In a joint appeal, 21 international organisations, including Save the Children and Oxfam, said they were “deeply concerned and outraged” at the decision taken to cut funds for UNRWA “amid a rapidly worsening humanitarian catastrophe in Gaza.”


They said the suspension of funding by donor states would impact life-saving assistance for more than two million civilians, more than half of whom are children, who rely on UNRWA aid in Gaza. “The population faces starvation, looming famine, and an outbreak of disease under Israel’s continued indiscriminate bombardment and deliberate deprivation of aid in Gaza.”
UNRWA was set up in 1950, especially to deal with Palestinians displaced by the Zionist project.

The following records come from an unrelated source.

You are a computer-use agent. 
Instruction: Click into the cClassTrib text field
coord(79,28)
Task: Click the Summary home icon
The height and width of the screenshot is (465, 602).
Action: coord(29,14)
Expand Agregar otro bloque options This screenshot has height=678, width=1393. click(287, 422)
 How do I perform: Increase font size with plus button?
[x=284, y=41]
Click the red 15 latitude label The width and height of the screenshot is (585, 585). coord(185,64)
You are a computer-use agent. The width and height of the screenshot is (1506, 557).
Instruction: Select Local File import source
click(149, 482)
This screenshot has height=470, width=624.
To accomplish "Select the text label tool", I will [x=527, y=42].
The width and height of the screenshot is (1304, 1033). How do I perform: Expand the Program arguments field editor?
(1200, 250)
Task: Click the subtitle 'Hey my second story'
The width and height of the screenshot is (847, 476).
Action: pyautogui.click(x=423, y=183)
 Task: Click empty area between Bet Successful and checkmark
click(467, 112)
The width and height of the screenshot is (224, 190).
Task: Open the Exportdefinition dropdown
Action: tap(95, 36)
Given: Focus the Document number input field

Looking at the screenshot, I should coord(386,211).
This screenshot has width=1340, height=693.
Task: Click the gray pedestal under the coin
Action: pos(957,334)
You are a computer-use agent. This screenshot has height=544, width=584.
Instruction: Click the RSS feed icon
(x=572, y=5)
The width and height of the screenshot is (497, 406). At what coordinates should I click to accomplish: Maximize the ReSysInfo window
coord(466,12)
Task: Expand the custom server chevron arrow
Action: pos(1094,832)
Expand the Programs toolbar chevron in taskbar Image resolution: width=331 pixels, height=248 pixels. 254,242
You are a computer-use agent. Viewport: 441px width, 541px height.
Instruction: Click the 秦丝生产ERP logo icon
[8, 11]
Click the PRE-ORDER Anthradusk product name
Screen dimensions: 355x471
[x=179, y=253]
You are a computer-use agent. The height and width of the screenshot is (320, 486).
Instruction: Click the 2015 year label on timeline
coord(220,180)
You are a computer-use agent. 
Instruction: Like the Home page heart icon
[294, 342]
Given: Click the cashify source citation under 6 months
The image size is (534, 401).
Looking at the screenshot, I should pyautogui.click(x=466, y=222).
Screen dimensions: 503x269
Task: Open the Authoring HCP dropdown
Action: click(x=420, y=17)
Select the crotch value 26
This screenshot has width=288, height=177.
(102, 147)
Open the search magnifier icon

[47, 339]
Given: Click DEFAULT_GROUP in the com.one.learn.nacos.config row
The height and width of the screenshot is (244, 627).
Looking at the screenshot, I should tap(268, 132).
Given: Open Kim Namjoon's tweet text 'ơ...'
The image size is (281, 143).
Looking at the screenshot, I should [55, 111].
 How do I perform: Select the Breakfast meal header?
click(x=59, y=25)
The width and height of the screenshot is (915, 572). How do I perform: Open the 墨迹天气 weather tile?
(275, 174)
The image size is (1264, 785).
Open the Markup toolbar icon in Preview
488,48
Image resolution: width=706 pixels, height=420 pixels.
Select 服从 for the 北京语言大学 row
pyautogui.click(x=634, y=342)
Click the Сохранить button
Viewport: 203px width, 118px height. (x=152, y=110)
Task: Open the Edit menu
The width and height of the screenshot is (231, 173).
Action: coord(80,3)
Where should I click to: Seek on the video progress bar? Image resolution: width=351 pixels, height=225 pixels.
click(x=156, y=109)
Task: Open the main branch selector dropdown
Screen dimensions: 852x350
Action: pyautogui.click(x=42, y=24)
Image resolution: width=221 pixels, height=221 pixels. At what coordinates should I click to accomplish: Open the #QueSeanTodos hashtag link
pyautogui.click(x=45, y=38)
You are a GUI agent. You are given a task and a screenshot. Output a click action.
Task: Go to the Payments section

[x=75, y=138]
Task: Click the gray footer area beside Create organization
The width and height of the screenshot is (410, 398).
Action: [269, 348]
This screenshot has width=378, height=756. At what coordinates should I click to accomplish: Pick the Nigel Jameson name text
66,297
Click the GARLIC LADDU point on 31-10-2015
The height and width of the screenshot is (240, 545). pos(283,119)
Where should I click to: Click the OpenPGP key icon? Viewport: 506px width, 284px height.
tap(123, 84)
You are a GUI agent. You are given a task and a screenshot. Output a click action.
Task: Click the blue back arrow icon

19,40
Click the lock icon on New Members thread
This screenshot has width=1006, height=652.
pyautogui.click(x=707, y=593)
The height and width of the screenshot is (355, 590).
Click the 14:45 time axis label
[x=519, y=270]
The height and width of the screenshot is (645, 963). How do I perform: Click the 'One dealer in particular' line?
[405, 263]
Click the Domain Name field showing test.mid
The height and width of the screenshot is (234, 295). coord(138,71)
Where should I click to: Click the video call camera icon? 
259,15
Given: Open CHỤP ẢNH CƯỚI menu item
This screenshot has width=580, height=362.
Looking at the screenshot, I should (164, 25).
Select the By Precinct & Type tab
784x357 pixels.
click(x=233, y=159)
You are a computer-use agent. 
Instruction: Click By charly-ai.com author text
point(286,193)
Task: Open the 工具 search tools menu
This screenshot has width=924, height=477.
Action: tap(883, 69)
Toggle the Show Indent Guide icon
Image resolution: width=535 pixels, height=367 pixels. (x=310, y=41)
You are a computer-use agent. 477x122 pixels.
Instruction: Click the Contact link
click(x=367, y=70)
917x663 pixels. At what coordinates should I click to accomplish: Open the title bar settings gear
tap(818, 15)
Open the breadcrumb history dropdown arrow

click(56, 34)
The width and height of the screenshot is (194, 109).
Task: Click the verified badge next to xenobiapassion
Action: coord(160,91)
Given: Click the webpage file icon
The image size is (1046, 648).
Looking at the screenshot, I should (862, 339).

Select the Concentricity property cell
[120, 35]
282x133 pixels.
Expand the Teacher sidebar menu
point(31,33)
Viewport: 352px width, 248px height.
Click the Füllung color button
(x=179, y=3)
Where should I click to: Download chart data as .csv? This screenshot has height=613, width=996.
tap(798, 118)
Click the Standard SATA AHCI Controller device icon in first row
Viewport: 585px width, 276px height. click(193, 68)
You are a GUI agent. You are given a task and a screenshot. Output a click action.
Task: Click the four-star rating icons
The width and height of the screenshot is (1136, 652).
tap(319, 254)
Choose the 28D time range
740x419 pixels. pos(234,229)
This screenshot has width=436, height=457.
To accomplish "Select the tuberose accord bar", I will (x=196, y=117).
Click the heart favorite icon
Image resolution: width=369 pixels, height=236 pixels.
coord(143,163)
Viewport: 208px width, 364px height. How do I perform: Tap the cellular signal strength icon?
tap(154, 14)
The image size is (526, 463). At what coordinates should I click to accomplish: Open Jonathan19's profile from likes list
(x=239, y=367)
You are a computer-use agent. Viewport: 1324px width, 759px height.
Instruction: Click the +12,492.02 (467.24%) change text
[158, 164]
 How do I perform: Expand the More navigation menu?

Today, some six million Palestinian refugees living in Gaza, the West Bank, and 58 refugee camps spread across the region depend on UNRWA for food, education, and employment.


Award-winning British journalist and global justice activist Jonathan Cook, in a post on X, explains the Zionist design behind the UNRWA’s creation. He says:
“UNRWA is separate from the UN’s main refugee agency, the UNHCR {United Nations High Commission for Refugees}, and deals only with Palestinian refugees.
“Although Israel does not want you to know it, the reason for there being two UN refugee agencies is because Israel and its western backers insisted on the division back in 1948.
“Why? Because Israel was afraid of the Palestinians falling under the responsibility of the UNHCR’s forerunner, the International Refugee Organisation. The IRO was established in the immediate wake of the Second World War in large part to cope with the millions of European Jews fleeing Nazi atrocities.


“Israel did not want the two cases treated as comparable, because it was pushing hard for Jewish refugees to be settled on lands from which it had just expelled Palestinians. Part of the IRO’s mission was to seek the repatriation of European Jews. Israel was worried that this very principle might be used both to deny it to the Jews it wanted to colonise Palestinian land and to force it to allow the Palestinian refugees to return to their former homes.


“So in a real sense, UNRWA is Israel’s creature; it was set up to keep the Palestinians a case apart, an anomaly...
“Back in 2018, for example, the refugee agency was plunged into an existential crisis when President Donald Trump acquiesced to Israeli pressure and cut all its funding. Even after the decision was reversed, the agency has been limping along financially.”


The fund-cut move comes amidst disturbing signals from the region that the Gaza war could trigger a region-wide or even a world war after three US soldiers were killed in an attack launched by a pro-Iranian Iraqi resistance group on a secret US base in Jordan. The US vowed a tough response, which could even mean an attack on Iran. But Teheran was equally strong in its reply. It said it would “decisively respond” to any US attack on Iran.


Apart from exposing Israel’s and its Western allies’ genocidal intentions, the whole UNRWA fund-cut issue has sorted out the wicked from the good as far as humanitarianism is concerned.
Samuel Huntington propounded a clash of civilizations between cultures and religions in the post-Cold War world. But the Gaza war has unleashed a different clash of civilizations: one between those who advocate for global justice, peace, and freedom for the Palestinians and those who push for wars, relish the killing of children and civilians, and support and fund colonialism, occupation, ethnic cleansing, and genocide.